[[ Information shown open ]]
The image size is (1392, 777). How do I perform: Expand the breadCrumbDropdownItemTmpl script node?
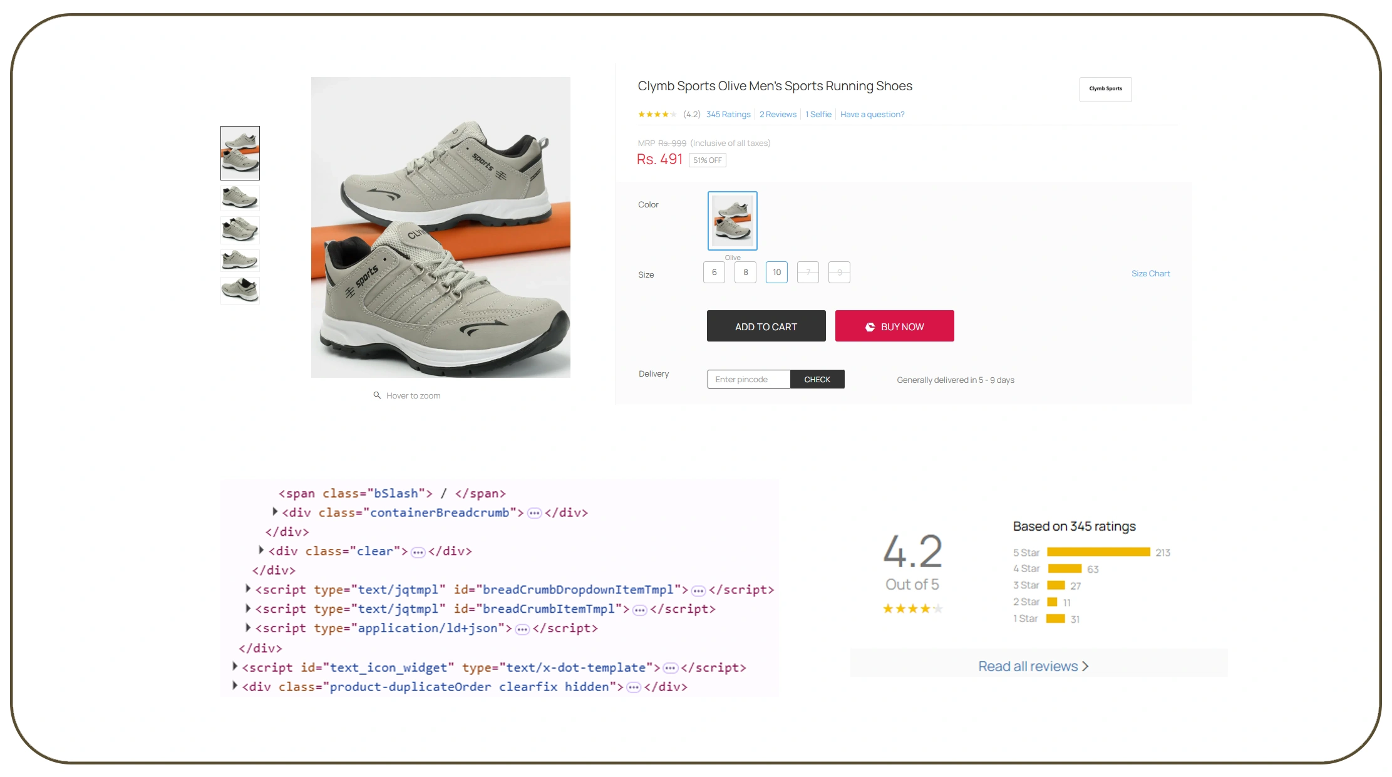click(x=248, y=589)
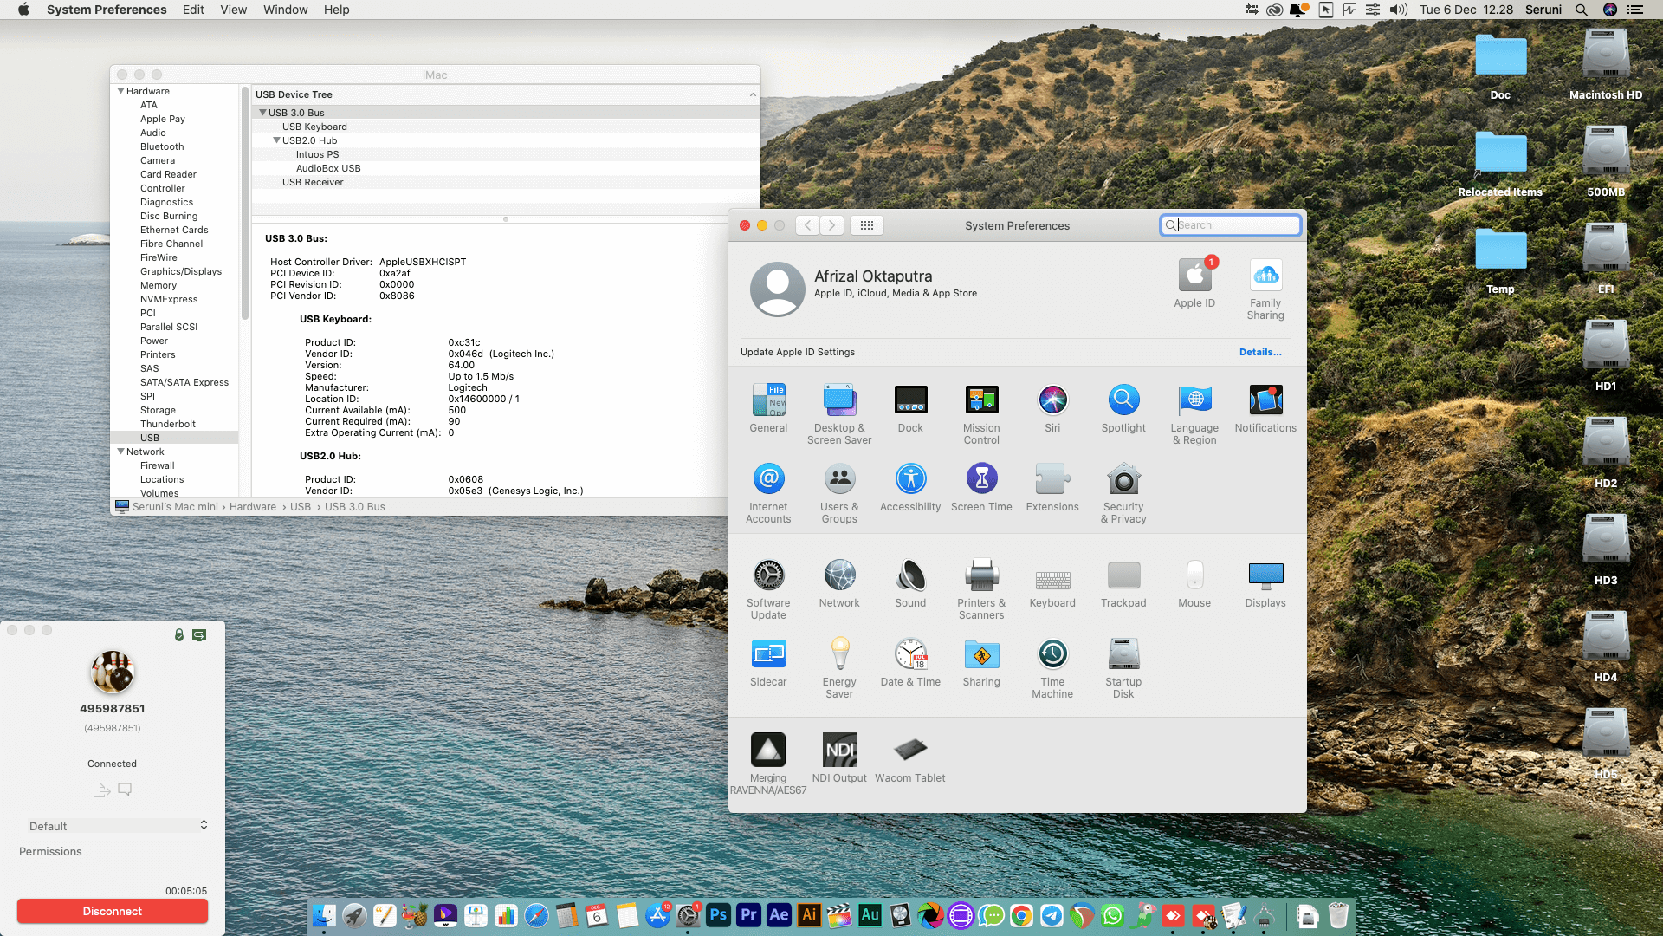Screen dimensions: 1663x936
Task: Open NDI Output preferences
Action: pos(838,751)
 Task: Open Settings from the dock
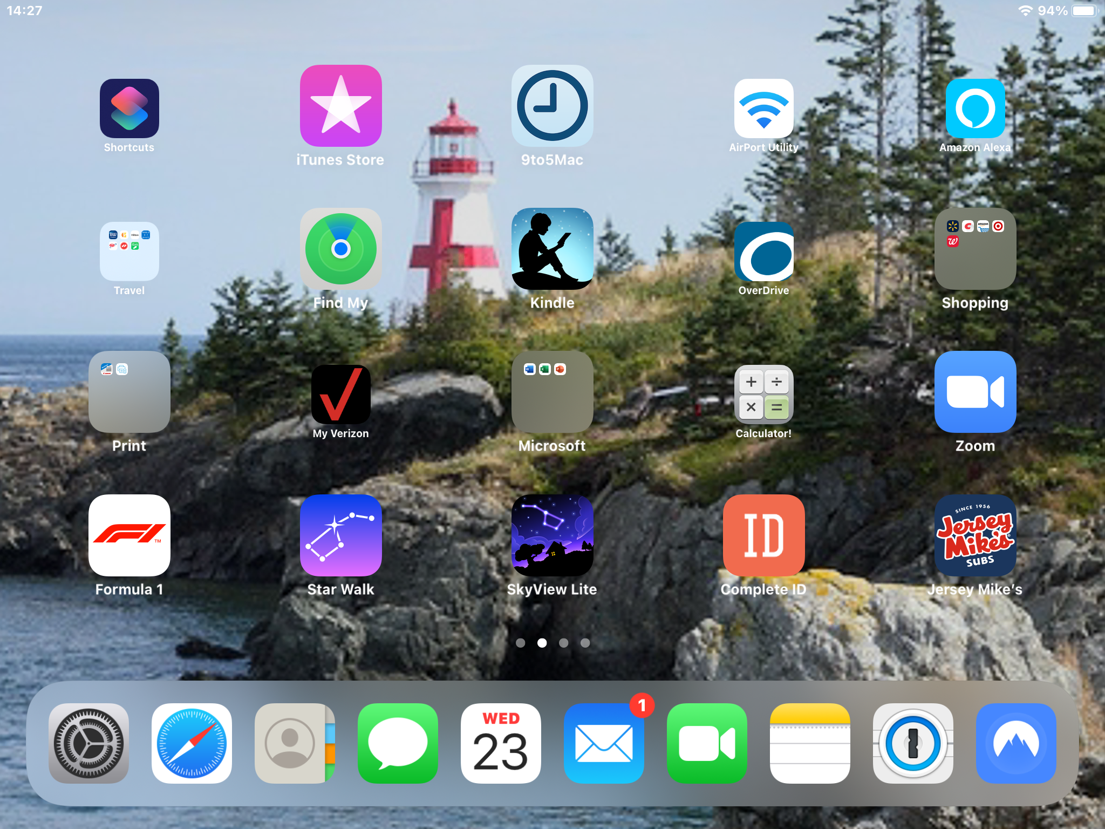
[[ Information shown closed ]]
# What this task involves
Set down the entries above exactly; no pictures belong in the copy.

# Answer to the exercise
The image size is (1392, 777). How do I perform: Expand the breadCrumbDropdownItemTmpl script node?
click(x=248, y=589)
Screen dimensions: 1663x936
Task: Open NDI Output preferences
Action: pos(838,751)
 Task: Open Settings from the dock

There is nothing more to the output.